Will's great-great-grandfather, Squire Hensley, moved his family to a Clay County homestead in the mid-1800s. There, he and his wife raised all the food they needed and seven daughters.

He left the property in separate farms to his daughters, and reportedly told them to, "Take care of the old homeplace."

Hensley's great-granddaughter, Gloria Bowline, who is Will's mother, owned about 30 acres of the original property. She and her husband Ronnie bought another 90 acres from one of her cousins, and thus the Old Homeplace Farm came into being.

Will and Maggie bought another 55 acres in 2013.

Will Bowling, Old Homeplace Farm

Will Bowling, Old Homeplace Farm

A native of the area, Will received his bachelor's degree from the University of Kentucky in 2005, and a masters in 2009.

He works as a biologist in the elk program with the Kentucky Department of Fish and Wildlife.

Will met Maggie in 2011 at the Southern Sustainable Agriculture Working Group in Chattanooga, Tenn.

The farm girl from Clarksville, Ohio had received her bachelor's in biology from Earlham College in Richmond, Ind. in 2010. The couple married in 2014.

Two years before, Will had entered the tenth class of KALP, which had started in the mid-1980s as the Philip Morris Agriculture Leadership Program. The company fully funded the first seven classes. It now has over 100 financial supporters, which include the Kentucky Agricultural Development Board, Kentucky Farm Bureau, and Farm Credit of America.

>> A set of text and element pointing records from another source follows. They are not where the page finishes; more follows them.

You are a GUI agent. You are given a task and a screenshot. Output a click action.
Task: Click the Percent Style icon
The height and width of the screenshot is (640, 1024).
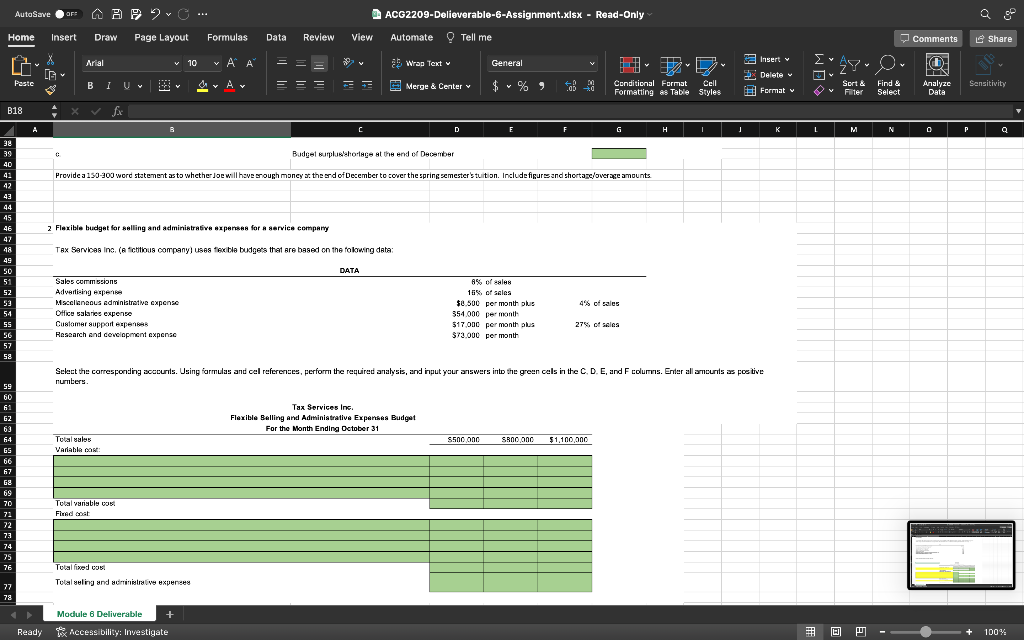(x=521, y=86)
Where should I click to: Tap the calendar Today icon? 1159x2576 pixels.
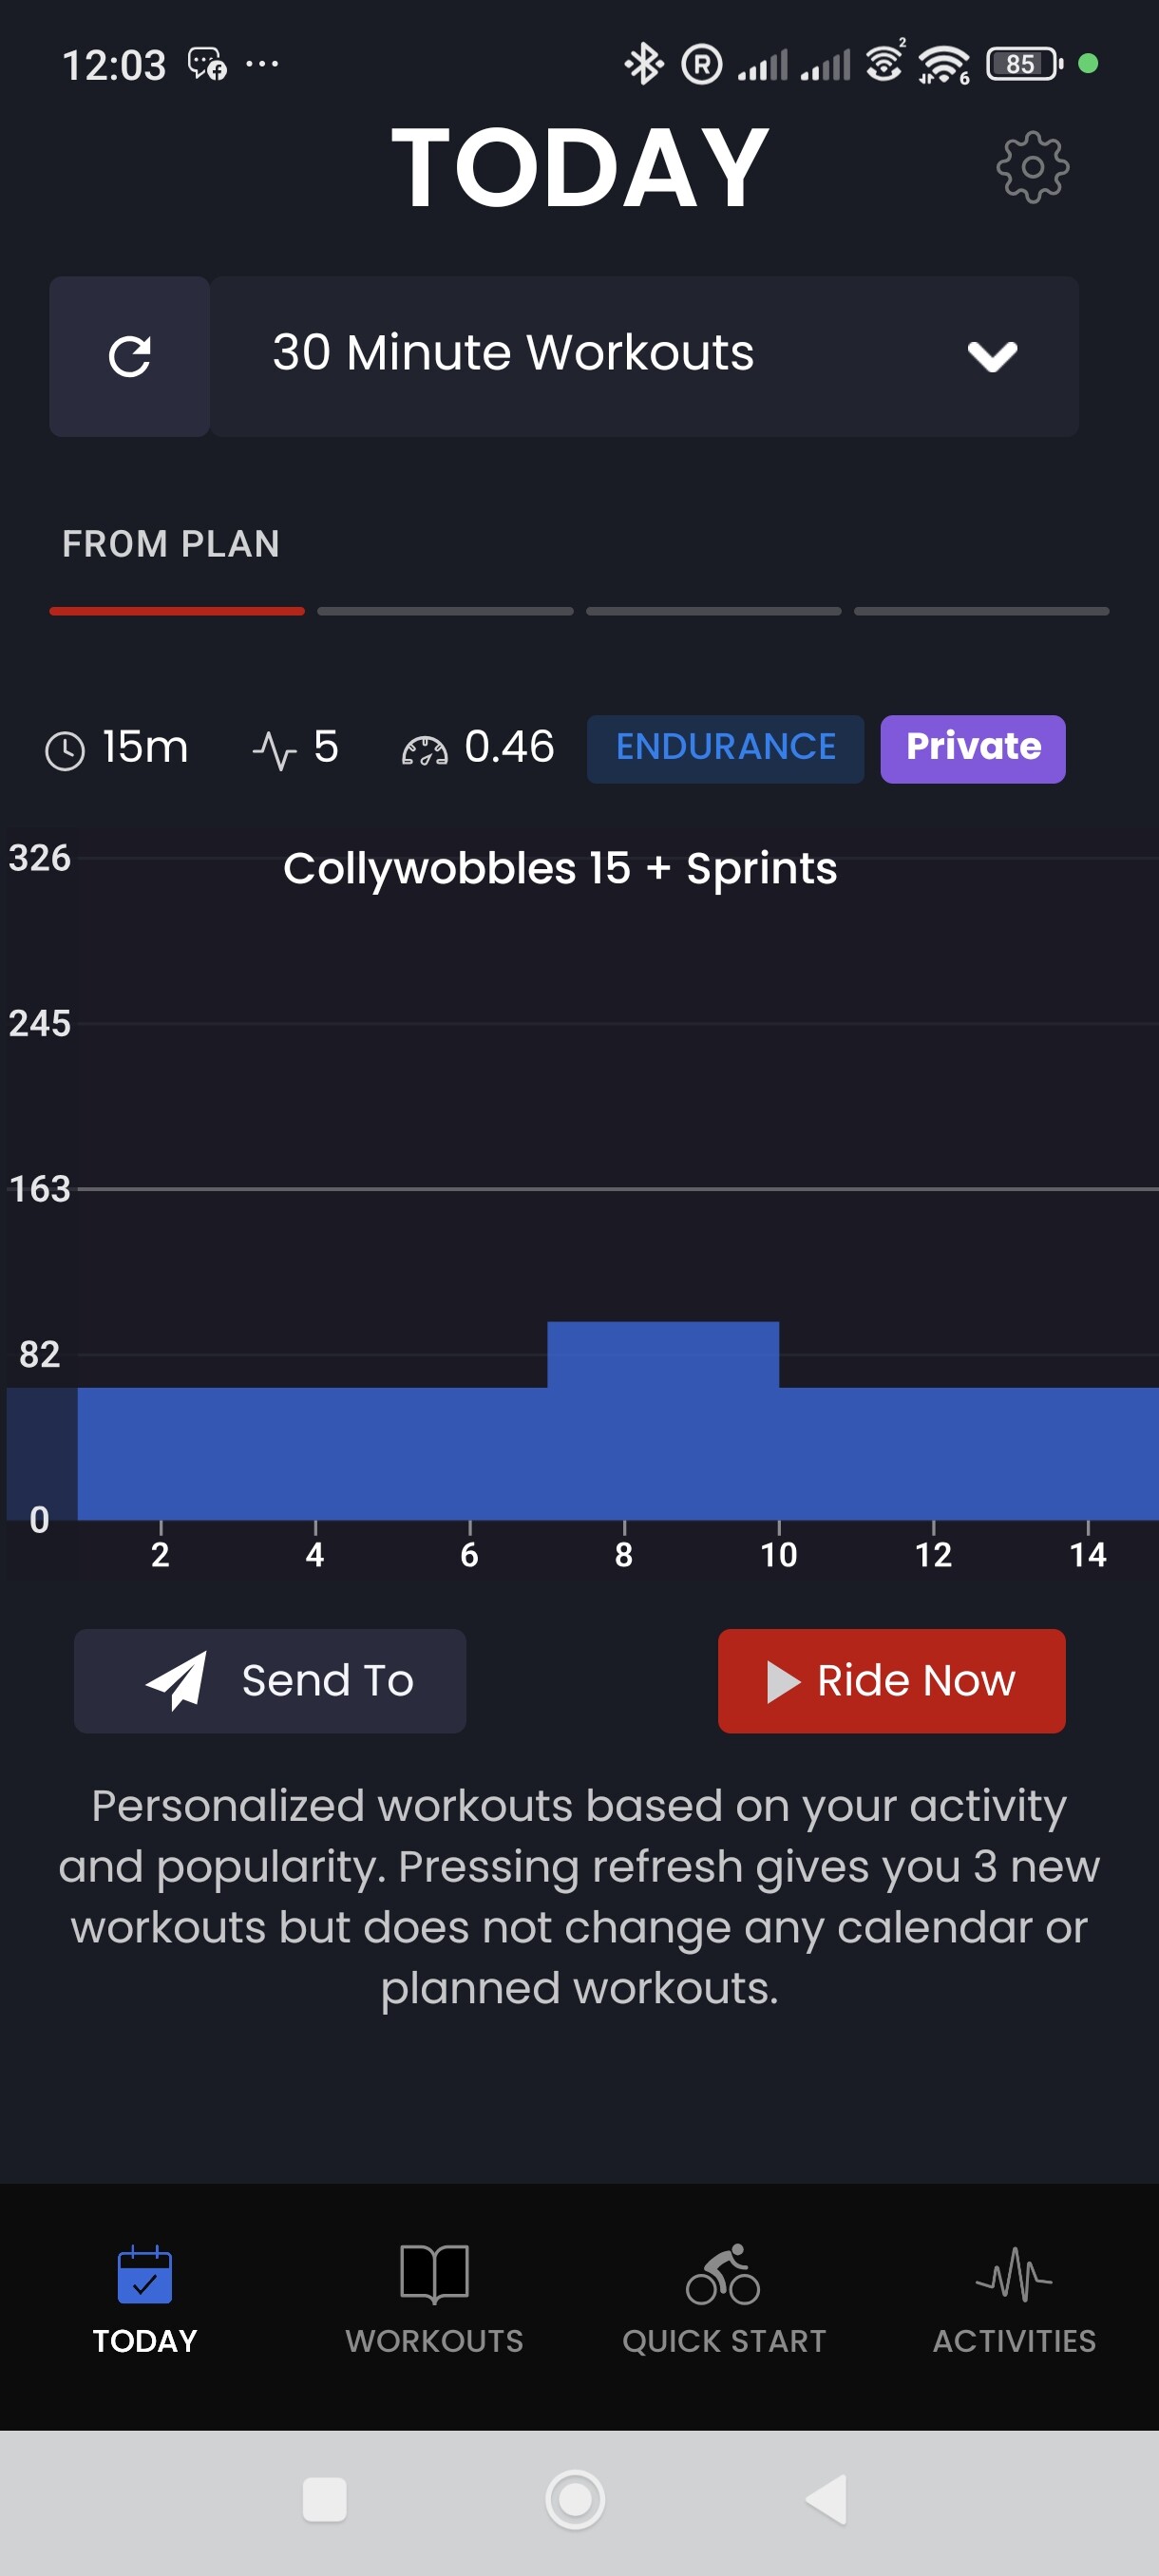(145, 2275)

Each class consists of 20 young Kentuckians and two people from Tennessee.

"It was a great experience," Will said of his two years in the program.

The group travelled to Virginia and New York state, as well as all parts of Kentucky learning about all kinds of farming.

The crowning point was two weeks in South Africa.

"The social aspect was what I learned," Will says of his visit to that far away land.

"They (South Africa) provide a lot of food for the rest of Africa."

He said they group visited large and small farms, and saw gardens all over the place. "There was goof everywhere."

Maggie entered the program last November.

Her group has already visited operations in central Kentucky and observed this past session of the Kentucky General Assembly.

That visit concerned state policies that affect agriculture. Her group will visit Washington, D.C. to see such actions at a national level. Then next summer they will go to Eastern Europe.

"We'll be going to the Czech Republic, Poland, Hungary, and Romania," she said. "And there's a possibility we might go to Austria."

Will and Maggie work the farm with his parents, but do a lot on their own. She spends 10 to 12 hours a day planting, harvesting, and selling. He comes in from work around 4:30 p.m. and works until dark.

Their vegetables are all-natural, their meat is grass-fed, and the eggs come from pastured chickens.

They operate the Old Homeplace Farm Buying Club, which they described as "essentially an online farmers' market." It is updated weekly, and clip members (there are 150 or so) can order from their homes and have food delivered or meet at a local delivery location.

Their products are also available at area markets and some restaurants.

Asked if their business is growing, Maggie responded, "Oh my goodness. Yes! I just have to produce more. We're trying to work on systems and efficiencies."